General Information
Regarding Patents:
Last update:
04/19/2006
 | A patent is a type of intellectual
property. In the United States, a patent right is an
exclusionary right that allows the patent owner to prevent
others from making, using, selling and importing into the
United States anything that infringes the patent.
|
 | The two most common types of patents
are utility patents and design patents. Generally, a utility patent seeks to protect
the structure and operation of an invention.
Alternatively, a design patent seeks to protect ornamental
design of an invention.
|
 | The basic requirements for being able
to obtain a patent are that the invention is new, useful
and non-obvious to people having ordinary skill in the
relevant art. There are many events that can occur that
may result in a loss of right for an otherwise patentable
invention. One such loss of right event is termed the “On
Sale Bar.” This bar comes into play when an inventor fails
to file a patent application within one year of the first
sale, offer for sale or public disclosure of his or her
invention. Inventors and companies should keep in mind that many other
potential bars to patentability exist.
|
 | Patent Search:
Many inventors and companies elect to have a patent search performed at the
outset of the patent process. A patent search is not
required by the patent laws of the United States, and the
decision whether to conduct a patent search depends on
many factors, including the relative knowledge and
experience of the inventor or company in the relevant art. The goal
of the patent search is to uncover the most closely
related prior art relevant to the invention.
|
 | I recommend and always do use an
independent patent searcher to physically conduct the
patent search. Independent patent searchers can conduct an
efficient search while maintaining their independent
credibility. That is, the patent searcher is driven to
provide the best results possible, and is in no way
affected by whether you decide to proceed with a patent
application.

» **Task instructions**:
A - Using the patent overview, decide whether each statement below agrees with it, giving yes or no plus the deciding words quoted from the patent overview.
(i) The patent laws of the United States require a patent search.
(ii) A design patent seeks to protect the ornamental design of an invention.
(iii) The "On Sale Bar" applies when an inventor fails to file a patent application within two years of the first sale of the invention.
B - Carry on with the patent overview, adding one paragraph that picks up right after its final sentence.

» **Dataset section**:
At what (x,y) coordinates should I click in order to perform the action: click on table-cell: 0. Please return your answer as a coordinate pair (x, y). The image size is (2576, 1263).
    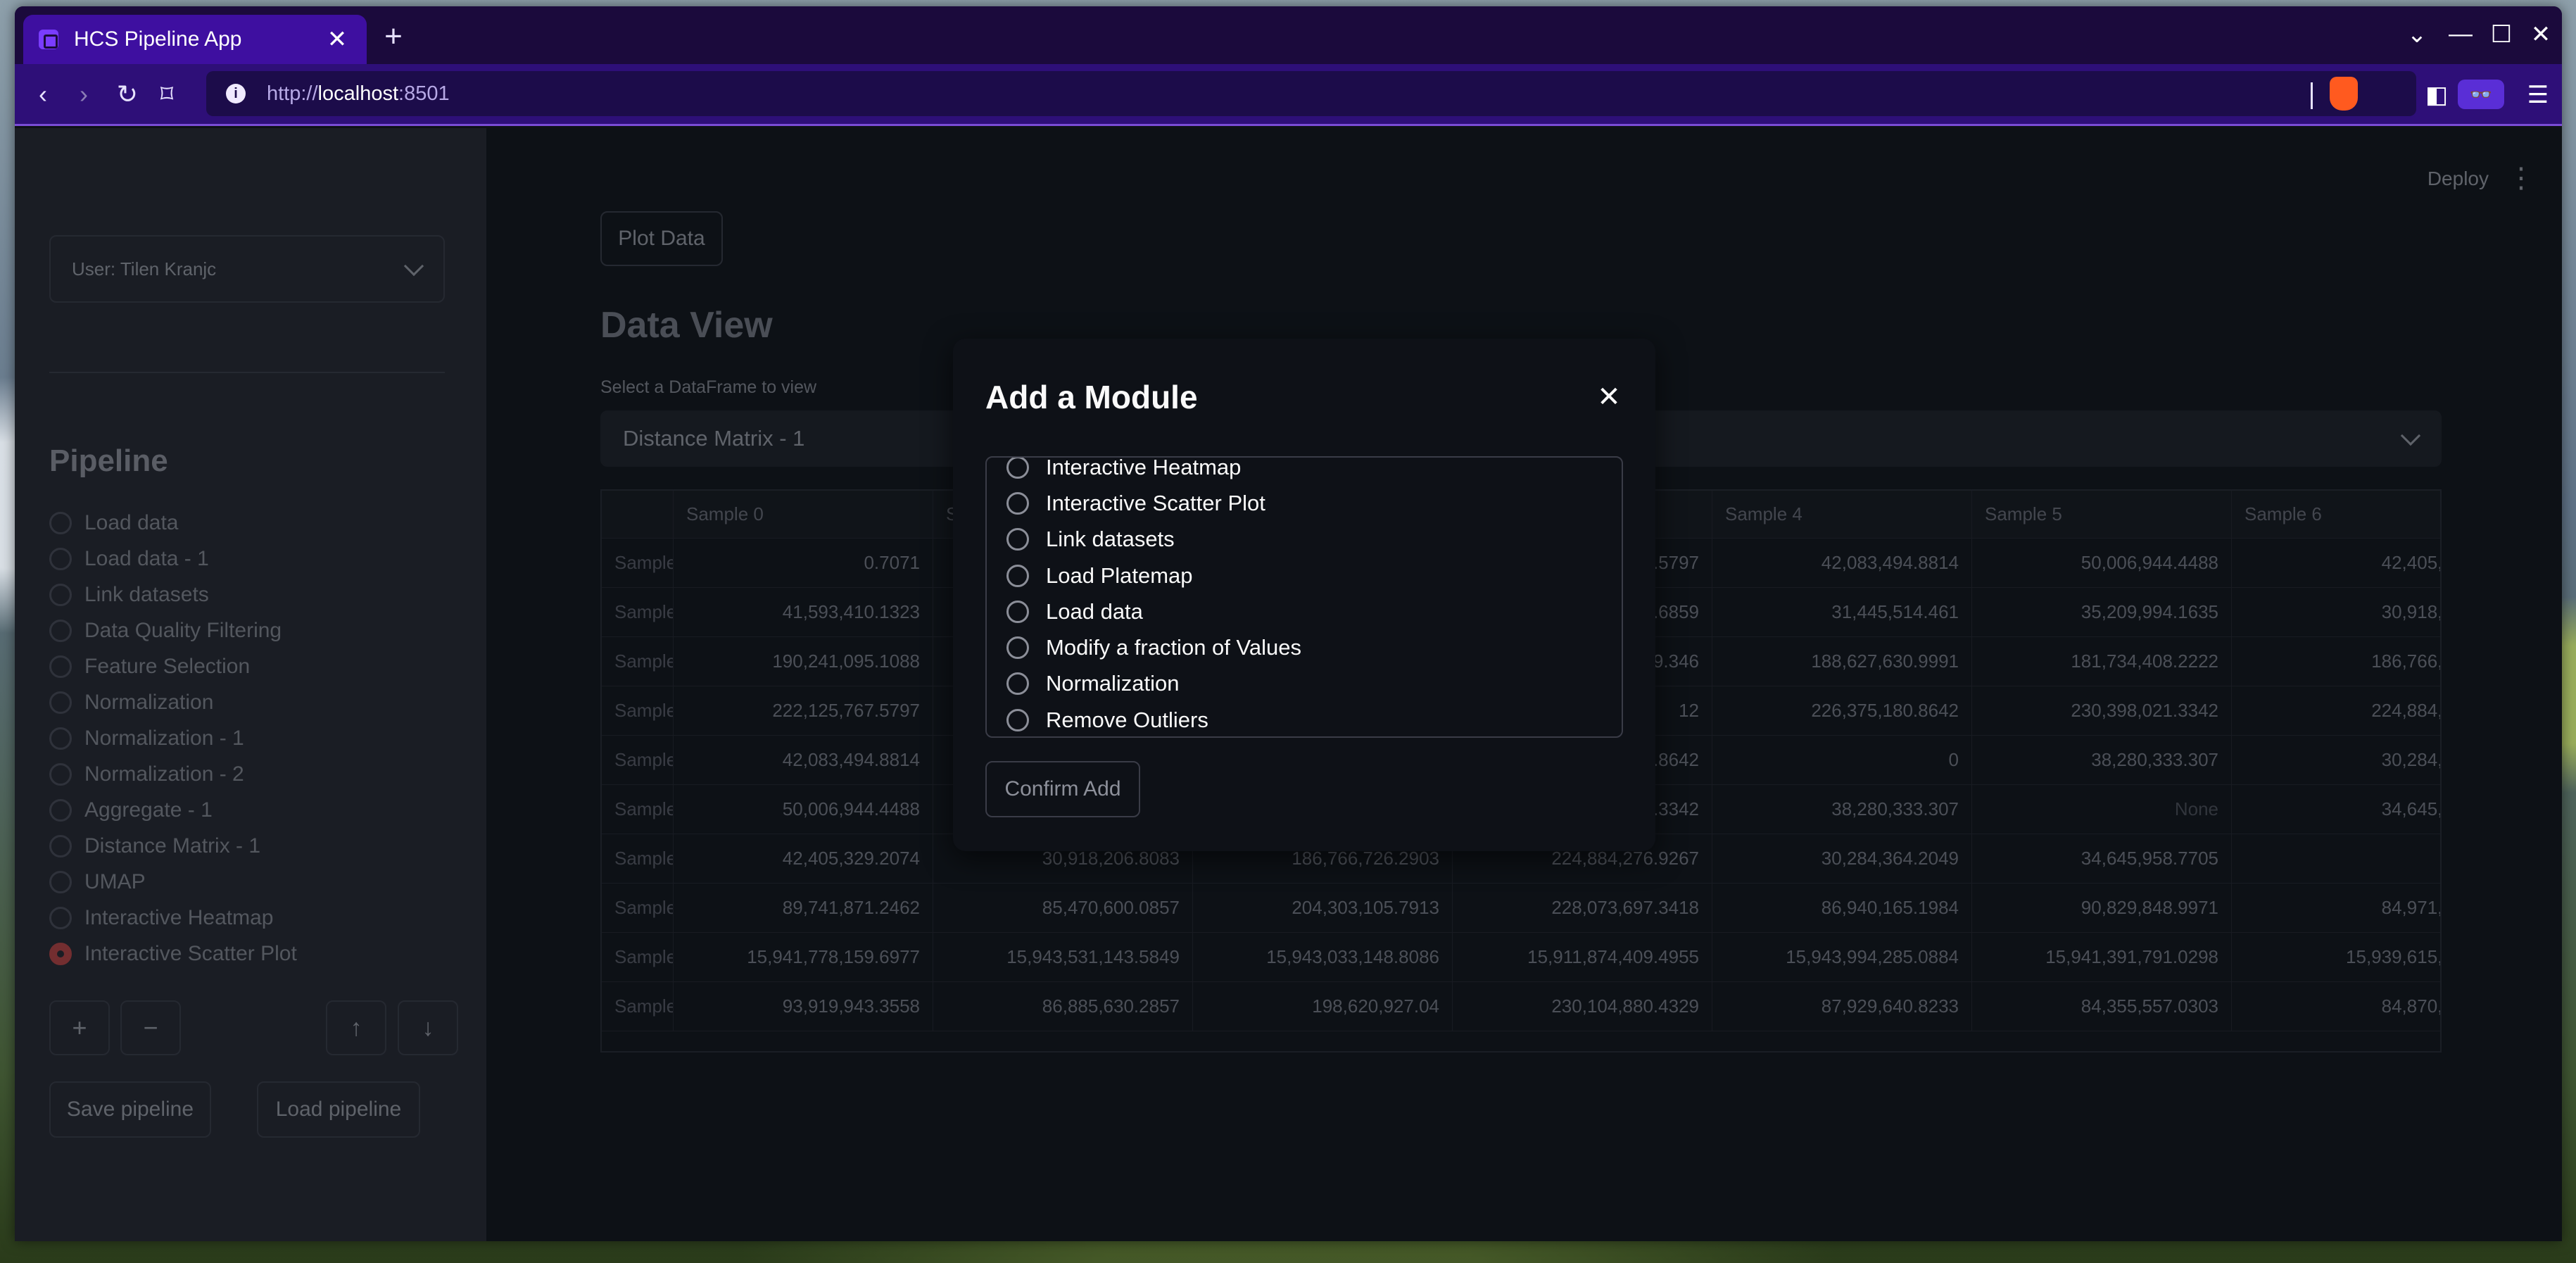
    Looking at the image, I should click on (1842, 760).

» **Response list**:
A -
(i) No: "A patent search is not required by the patent laws of the United States"
(ii) Yes: "a design patent seeks to protect ornamental design of an invention"
(iii) No: "fails to file a patent application within one year of the first sale, offer for sale or public disclosure of his or her invention"

B -
|
 | It is important to understand that a
patent search is not 100% determinative. Why not? Well,
frankly, there is a relationship between cost and search
quality. In theory, the more time and effort the searcher
spends searching for relevant prior art, the better the
results are likely to be. Yet there is a point of
diminishing returns. I have found that a cost
effective patent search will aim to achieve a confidence
level of about 80 to 90% that the most relevant prior art
will be uncovered by the search. Iit
usually takes about one month for the searcher to complete
the search.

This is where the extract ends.